Abstract

Multiple factors influence the survival of disseminated breast tumour cells (DTCs) in bone. Whilst gene signature studies have identified genes that predict a propensity of tumours to metastasise to bone, the bone environment is key in determining the fate of these tumour cells. Breast cancer cells locate to specific niches within the bone that support their survival, regulated by host factors within the bone microenvironment including bone cells, cells of the bone micro vasculature, immune cells and the extracellular matrix. Reproductive endocrine hormones affect bone and clinical studies across the menopausal transition have provided comprehensive understanding of the changes in the bone microenvironment during this time. Menopause is characterised by a decrease in ovarian oestradiol and inhibins, with an increase in pituitary follicle stimulating hormone and this review will focus on the role of these 3 hormones in determining the fate of DTCs in bone. Both in vivo and clinical data suggest premenopausal bone is a conducive environment for growth of breast cancer cells in bone. Adjuvant cancer treatment aims to reduce the risk of tumour recurrence by targeting DTCs and drugs targeting the bone resorbing osteoclasts, such as bisphosphonates, have been evaluated in this setting.

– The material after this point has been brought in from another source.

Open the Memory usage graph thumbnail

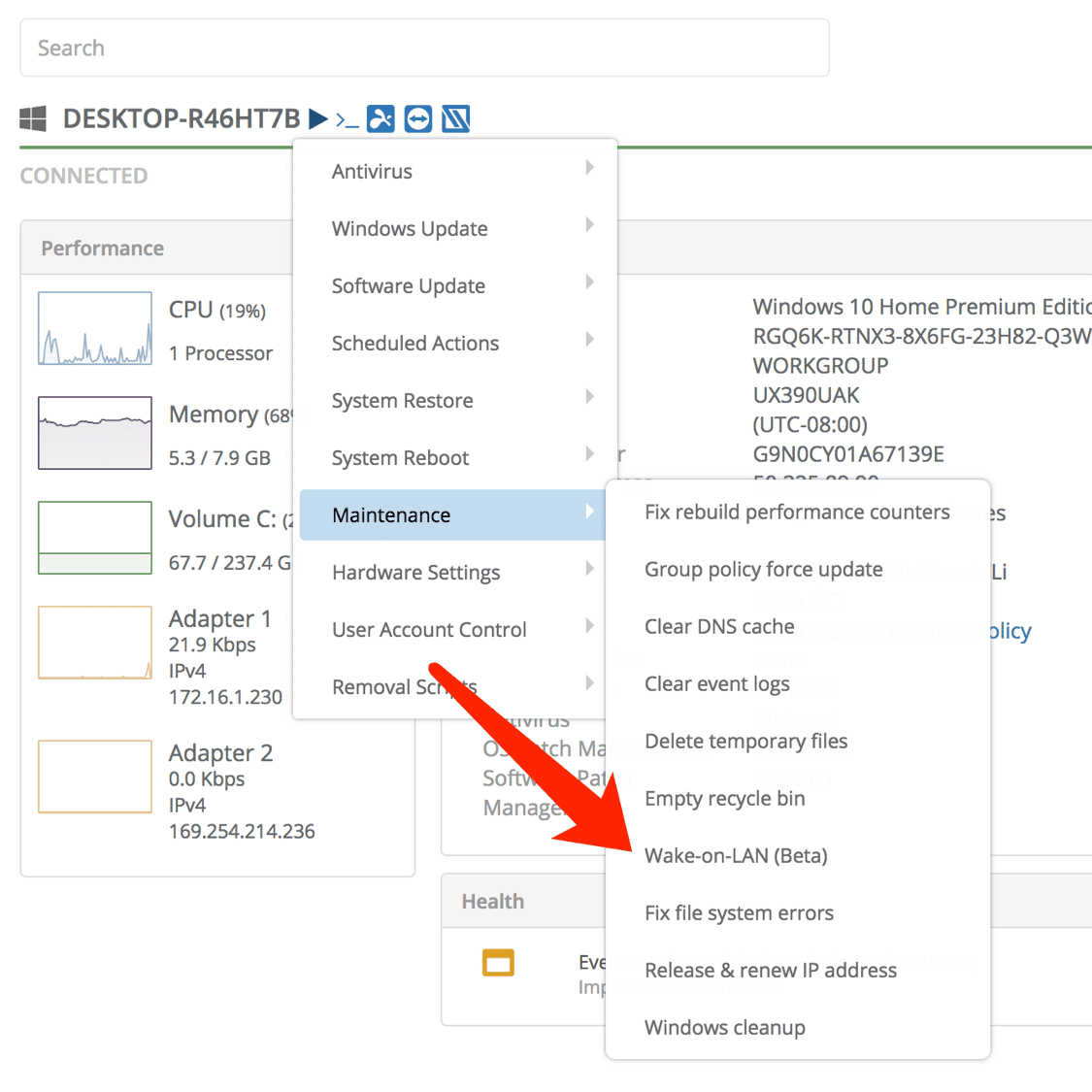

Both preclinical and adjuvant clinical studies and have shown that bisphosphonates ability to decrease tumour growth in bone is influenced by levels of endocrine hormones, with enhanced effects in a postmenopausal bone microenvironment. The challenge is to understand the molecular mechanisms behind this phenomenon and to evaluate if alternative adjuvant bone targeted therapies may be effective in premenopausal women.